経営学部の辻ゼミで兵庫県の動物愛護行政の現状についての講義を聞きました
2023/05/26
経営学部の辻幸恵教授の3年次生ゼミが5月24日、兵庫県動物愛護センター(尼崎市)事業課長の荻野暢子さんを講師に招き、動物愛護行政の現状や、県民によるペット飼育の問題点などについての話を聞きました。
同センターは1998年4月、兵庫県の「動物の愛護及び管理に関する条例」第1条の目的を達成するための基幹施設として全国に先駆けて開所し、同条例のほか、狂犬病予防法、動物の愛護及び管理に関する法律に基づき業務にあたっています。本部と支所計5カ所が設置されています。
まず、かつて日本でも猛威をふるい、今でも一部の先進国を除いて広がっている狂犬病について、「発症すると必ず死ぬ」「すべての哺乳類に感染する」との説明に全員が驚きました。狂犬病予防法では愛犬の登録・予防注射の接種及び放浪犬の捕獲収容などが規定され、1950年の施行から7年で日本では国内の発生がゼロとなったといいます。しかし、日本と同様の狂犬病清浄国であった台湾で、数年前に狂犬病が発生し大きな問題となったことから、日本でも油断できないことが分かり、改めて犬の登録と狂犬病予防注射接種の重要さを確認しました。

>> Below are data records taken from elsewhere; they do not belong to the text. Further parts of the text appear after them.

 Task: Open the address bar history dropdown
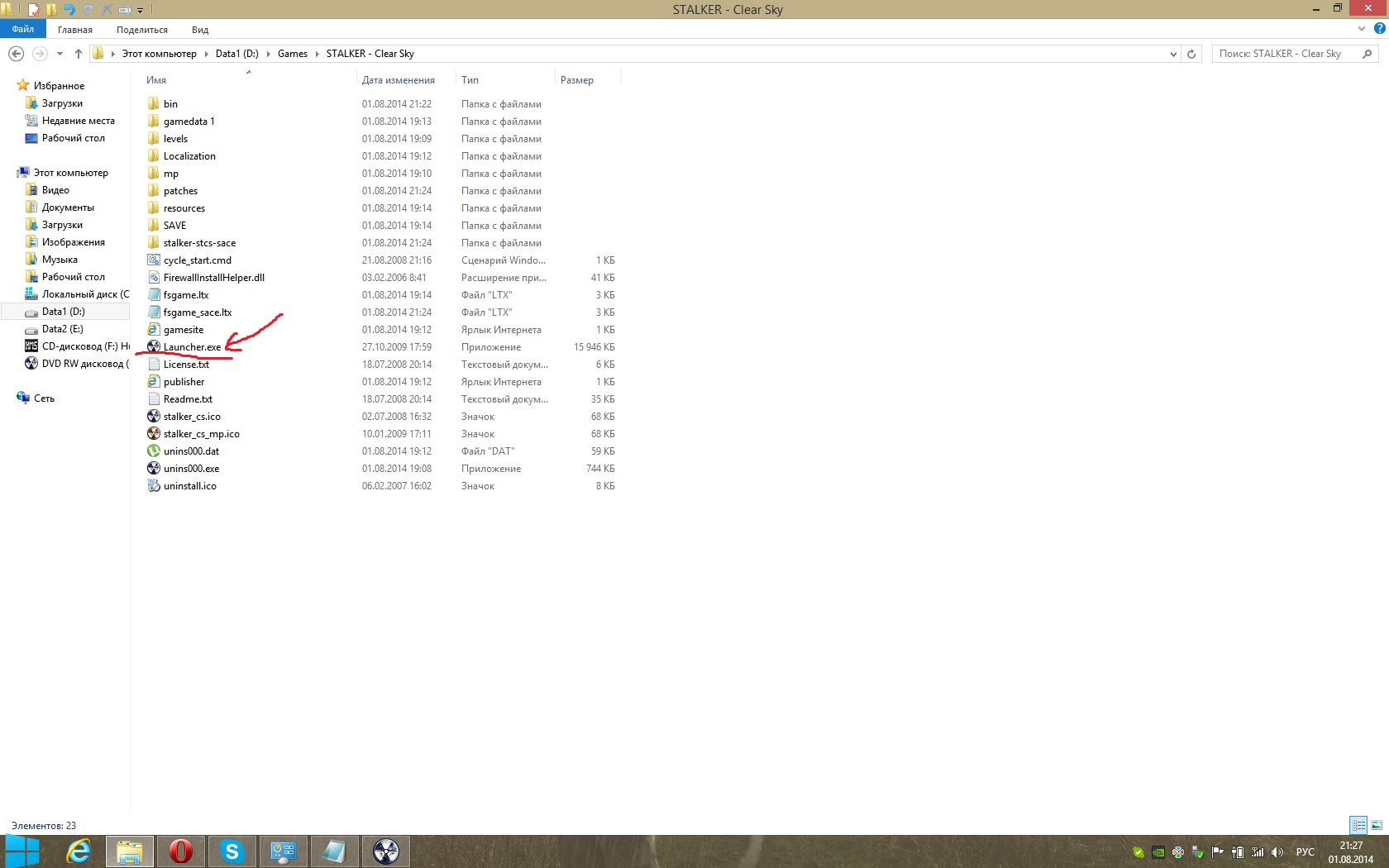click(1173, 54)
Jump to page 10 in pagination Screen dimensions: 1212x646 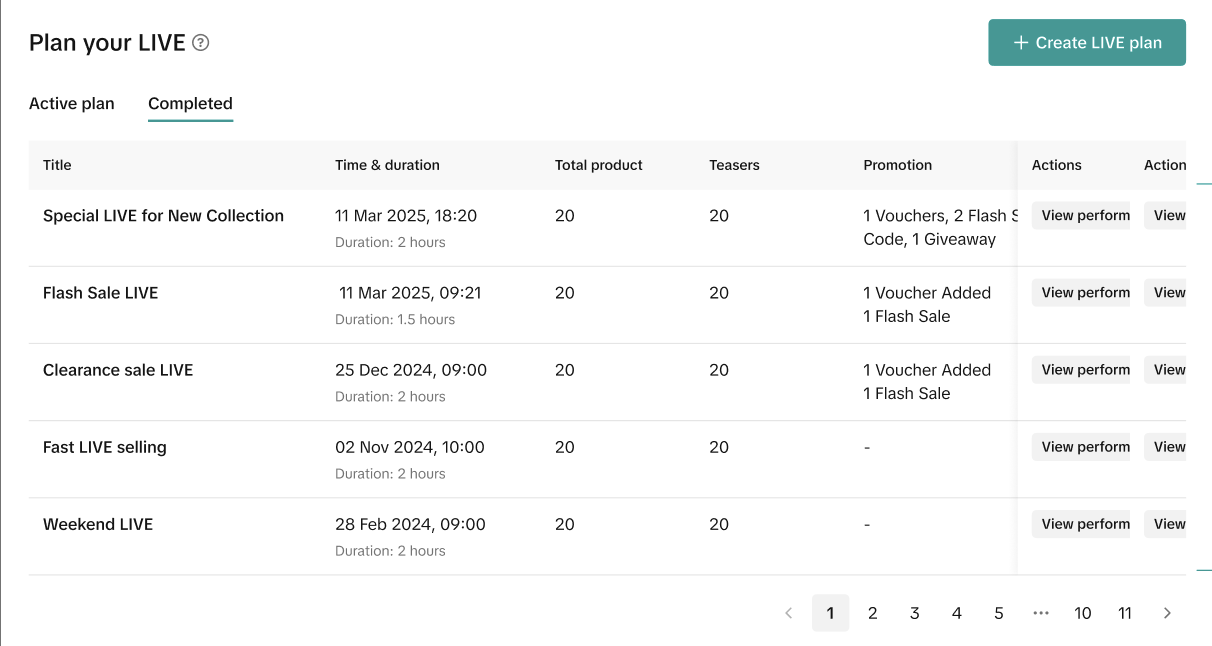(x=1083, y=613)
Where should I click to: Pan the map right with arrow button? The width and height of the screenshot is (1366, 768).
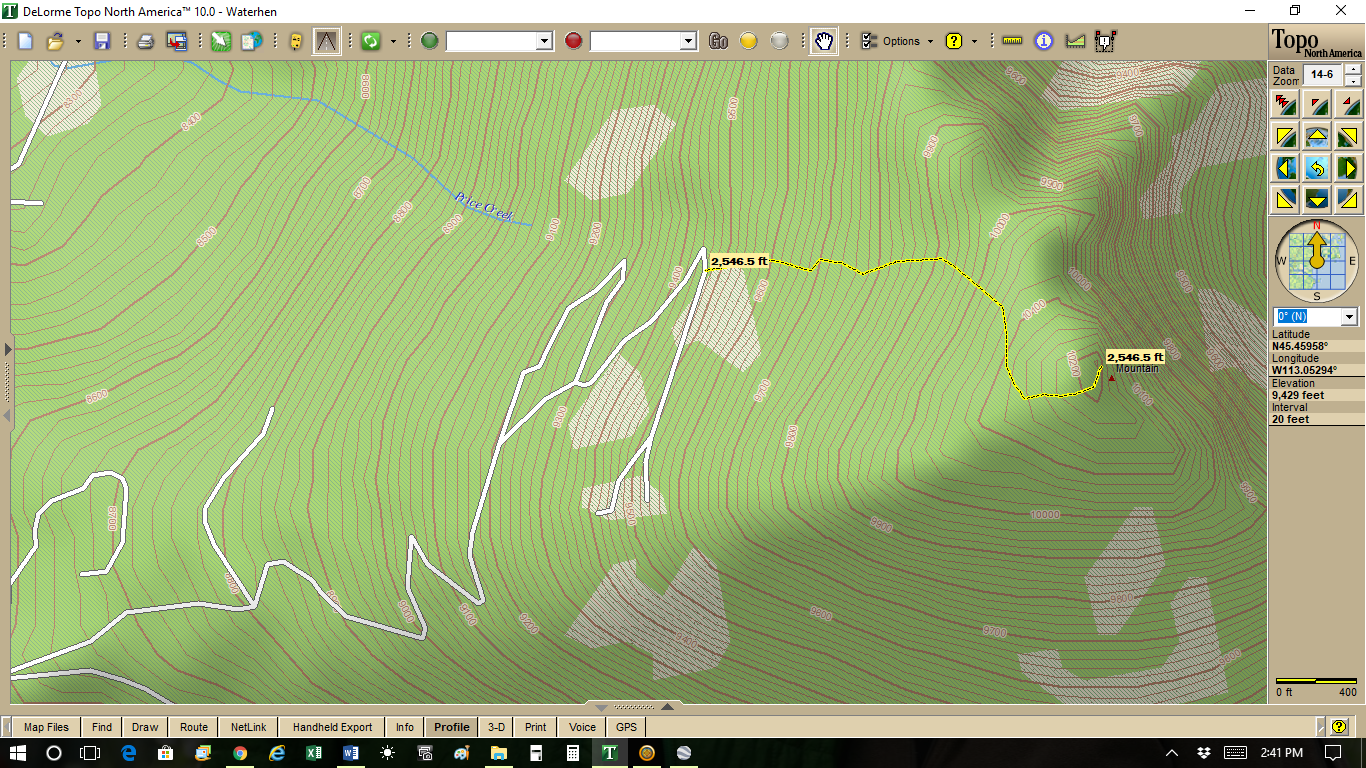(x=1349, y=167)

同センターの動物管理・愛護業務としては、飼い主の分からない犬の収容▽所有者不明の犬、猫の引き取り▽ペットの正しい飼い方の普及▽犬のしつけ方教室の開催▽犬・猫の譲渡▽負傷した動物の保護▽動物愛護フェアの開催――など多岐にわたることが紹介されました。
同センターに持ち込まれた犬や猫のうち、元の飼い主に返還されたり、新しい飼い主に譲渡されたりしたケースは幸いですが、残念ながら殺処分になることもあります。もっとも、犬の殺処分は最近激減しており、荻野さんは「犬を放し飼いにする人が減り、家族の一員として大事に飼わなければならないという飼い方(時代背景)の変化があるのではないか」と指摘しました。

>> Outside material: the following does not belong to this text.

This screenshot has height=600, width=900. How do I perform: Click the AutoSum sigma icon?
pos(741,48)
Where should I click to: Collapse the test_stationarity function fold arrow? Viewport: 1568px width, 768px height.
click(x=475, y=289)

同センターに犬や猫が持ち込まれる理由として、飼えなくなって持ち込まれることや所有者不明の犬猫の引き取りなどがあります。ペットを手放す理由として多いのは、飼い主の引っ越し、飼い主の病気や入院・死亡、高齢化などがあるそうです。
また猫は、同センターに持ち込まれる頭数が犬と比較して多く、その理由としては、特に飼い主が不明な子猫の引き取りが多いことも報告され、飼い猫の外飼いや無責任なえさやりなどに起因する猫の繁殖がその要因になっている、ということでした。
ゼミでは約1カ月後の6月28日に再び後半の講義を聞き、パネル展示などで動物愛護の啓発活動をする予定です。